Frank Vandenbroucke recadre les propos tenus par certains politiques: "Ce n'est pas bon que cette mesure soit déjà remise en question"

Le ministre fédéral de la Santé publique (Vooruit) n'est pas favorable à ce que l'on range déjà les masques buccaux, a-t-il précisé dans De Ochtend sur Radio 1.

Frank Vandenbroucke recadre les propos tenus par certains politiques: "Ce n'est pas bon que cette mesure soit déjà remise en question"
©BELGA
La Rédaction avec Belga

Le week-end dernier, le président de la N-VA, Bart De Wever, avait plaidé auprès de VTM NEWS pour la suppression des masques buccaux. "J'ai le sentiment que nous pouvons mettre cela derrière nous", avait-il déclaré. "On peut toujours faire attention et prendre des mesures d'hygiène, comme pour la grippe. Tout le monde est autorisé à porter un masque buccal. Mais nous devrions être capables de laisser ça derrière nous. En Flandre, nous nous dirigeons vers un niveau de vaccination record. Nous sommes maintenant pris en otage par des mesures contre le coronavirus pour lesquelles nous sommes moins concernés", indiquait le président de parti.

Le président du CD&V, Joachim Coens, et le président d'Open Vld, Egbert Lachaert, ont également fait savoir qu'ils souhaitaient l'abandon des mesures contre le coronavirus.

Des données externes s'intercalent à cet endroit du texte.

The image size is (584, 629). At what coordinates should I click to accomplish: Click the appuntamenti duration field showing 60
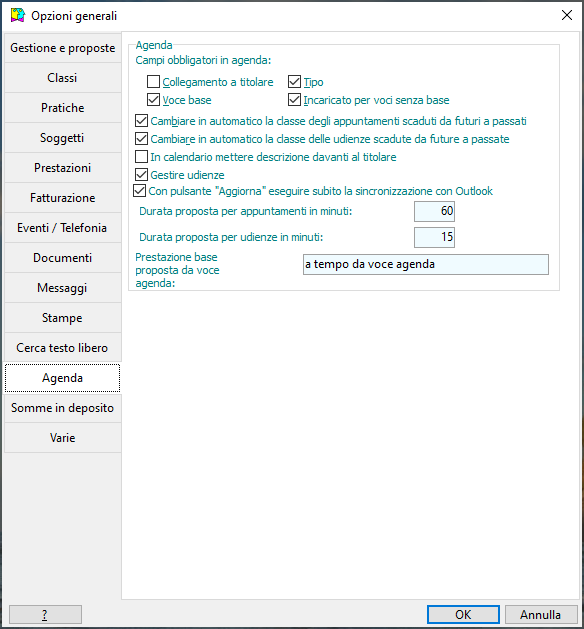434,211
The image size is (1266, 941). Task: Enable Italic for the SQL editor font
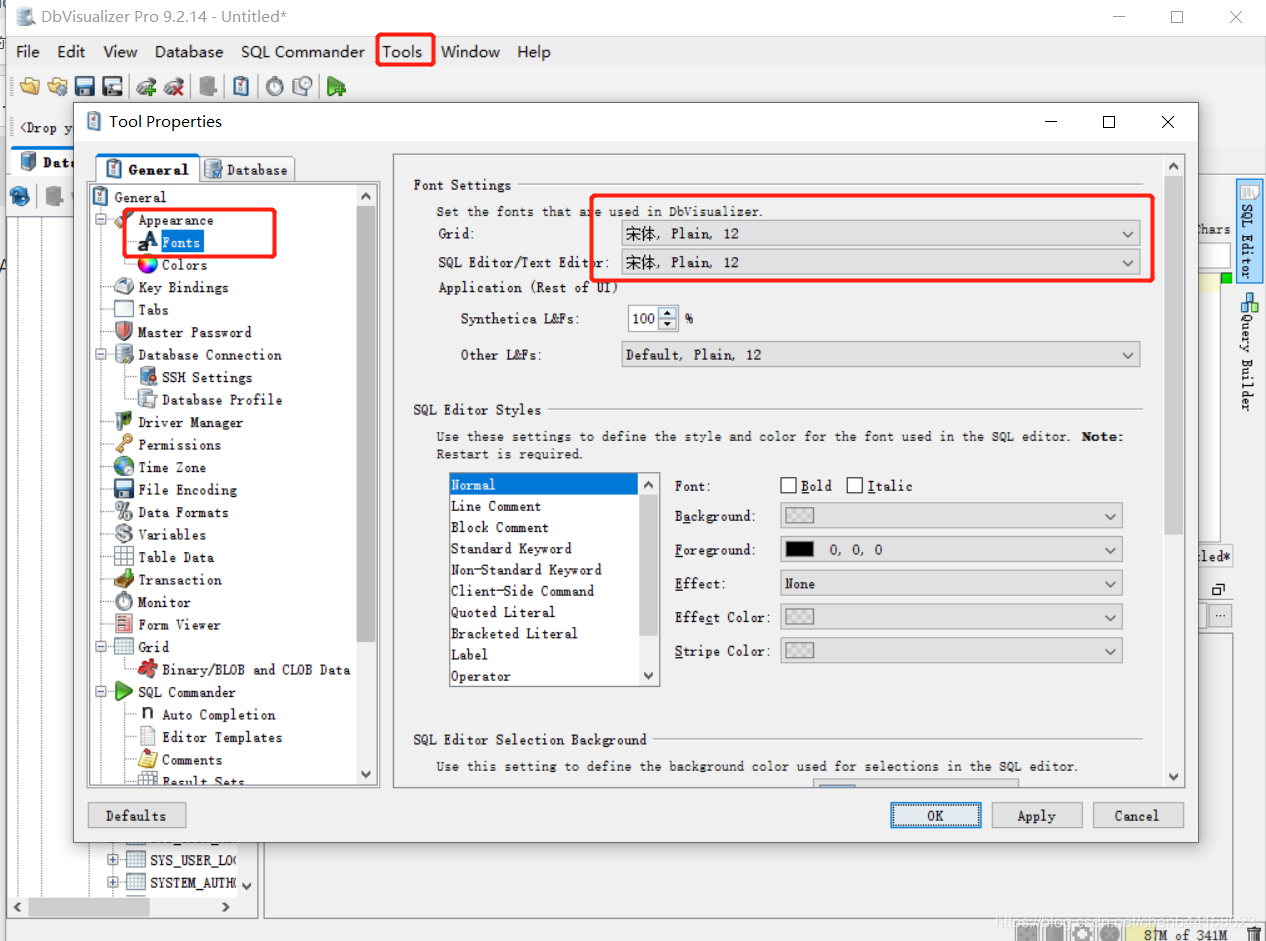coord(856,485)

Frank Vandenbroucke, lui, voit les choses différemment. Surtout maintenant que les hôpitaux sont de nouveau en phase 1A. Davantage de patients gravement malades sont admis. "Nous constatons une augmentation assez forte du nombre de personnes atteintes de Covid-19 qui sont admises dans les unités de soins intensifs", confirme le ministre.

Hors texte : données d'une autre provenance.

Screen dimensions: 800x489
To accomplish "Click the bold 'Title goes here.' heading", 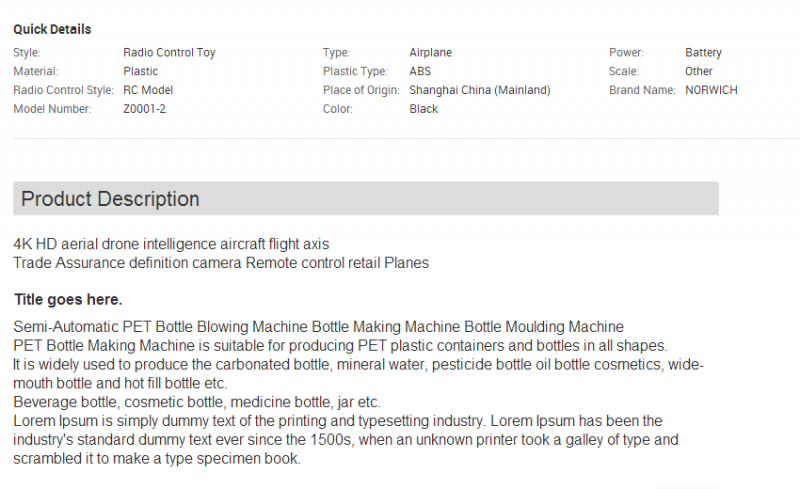I will pyautogui.click(x=68, y=300).
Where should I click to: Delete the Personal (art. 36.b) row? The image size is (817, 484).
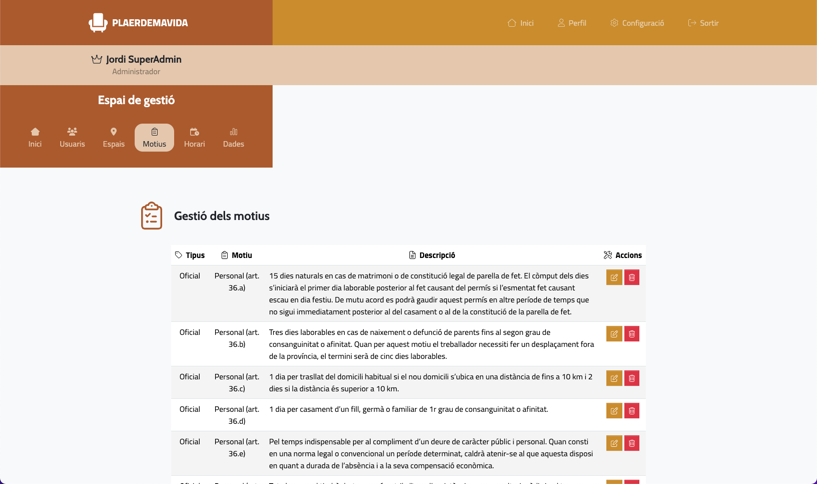click(x=632, y=334)
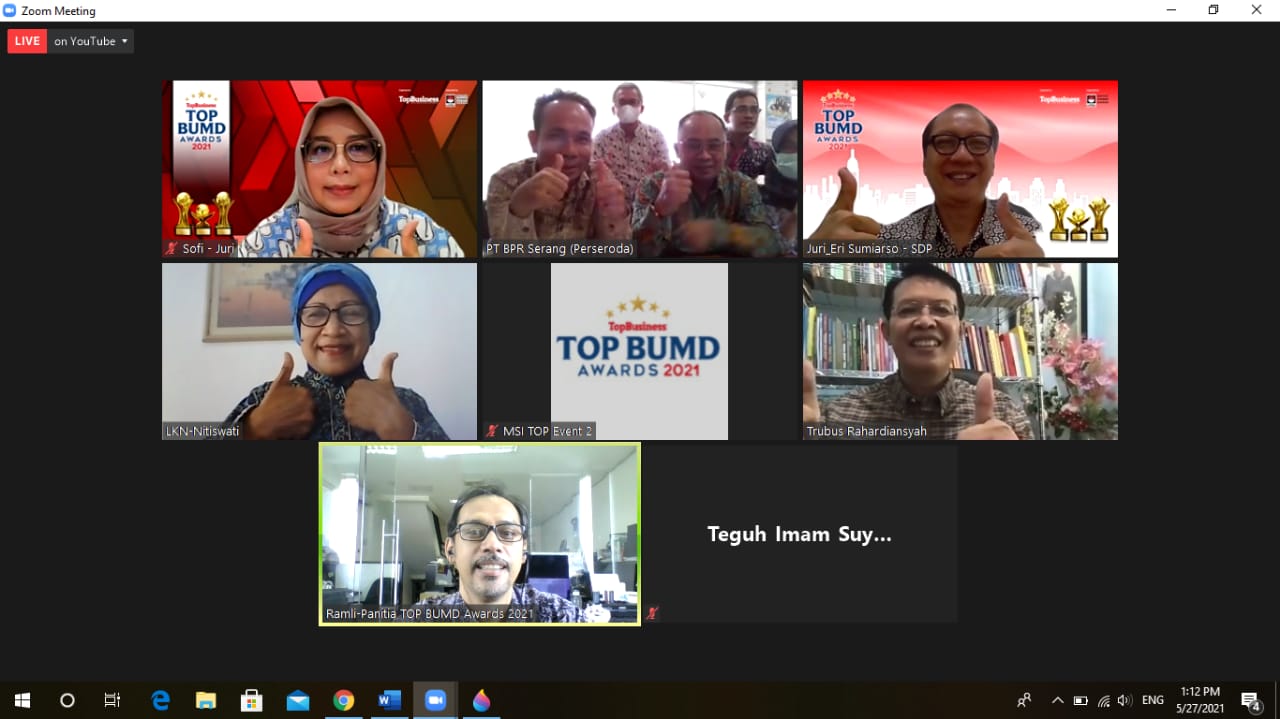Switch ENG input language in tray
1280x719 pixels.
pyautogui.click(x=1153, y=700)
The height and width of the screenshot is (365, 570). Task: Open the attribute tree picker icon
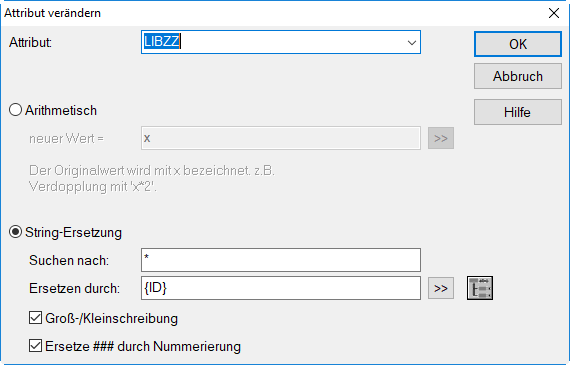pyautogui.click(x=480, y=288)
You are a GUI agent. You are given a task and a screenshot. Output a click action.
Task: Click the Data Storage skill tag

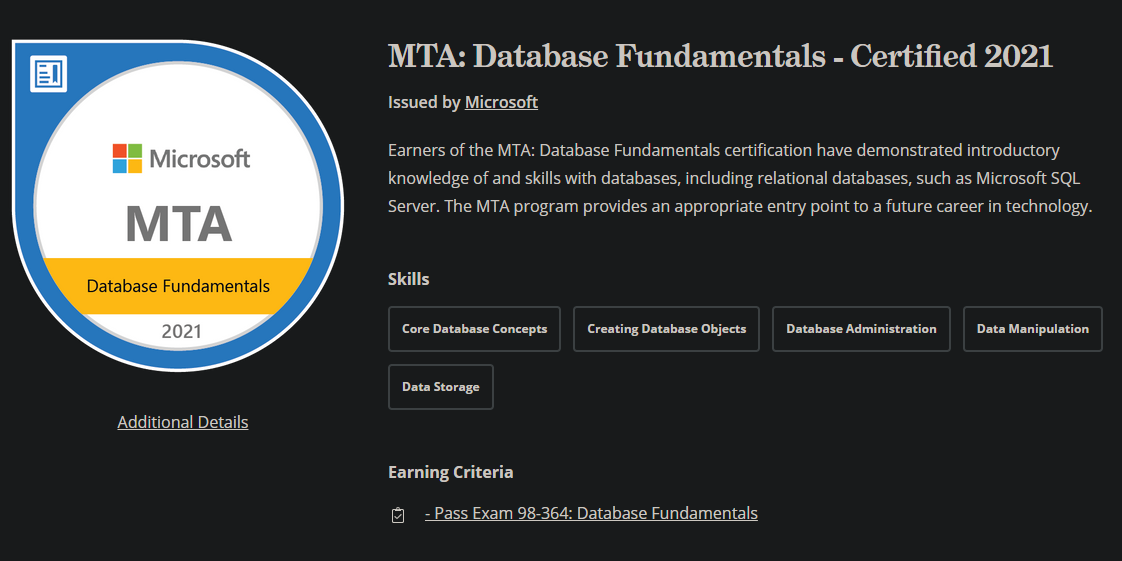pos(441,387)
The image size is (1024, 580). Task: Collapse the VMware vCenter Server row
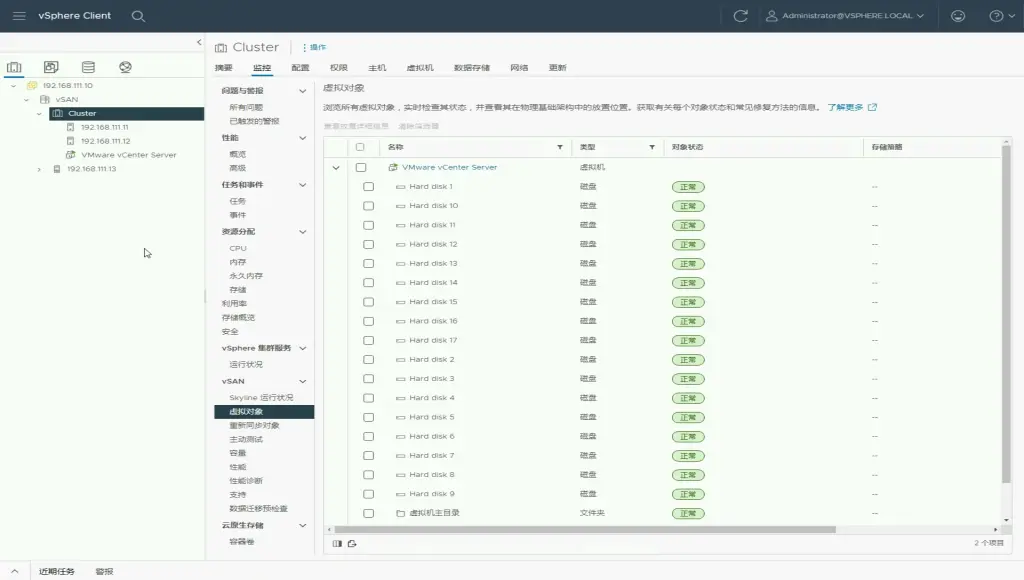[336, 168]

Selon lui, la solution pour soulager les hôpitaux est double. "Nous devons vacciner davantage de personnes et faire en sorte que le virus ne circule pas autant", dit-il. "Une façon de le faire est de porter un masque buccal. Il n'est pas bon que cette mesure soit déjà remise en question. La prudence est de mise."

Le ministre de la santé prévient également que, malgré le taux de vaccination beaucoup plus élevé en Flandre, le coronavirus n'est pas devenu un problème exclusivement bruxellois. La Flandre n'est pas encore sortie de la pandémie.

"C'est un peu simpliste de présenter les choses comme ça. Il existe déjà une différence de mesures entre la Flandre et Bruxelles. En Flandre, ils sont déjà beaucoup plus indulgents, il suffit de voir comment il est possible d'aller dans un bar. La Flandre ne doit pas s'endormir sur ses lauriers. À Anvers, par exemple, il reste un nombre important de personnes n'ont pas encore été vaccinées", explique-t-il.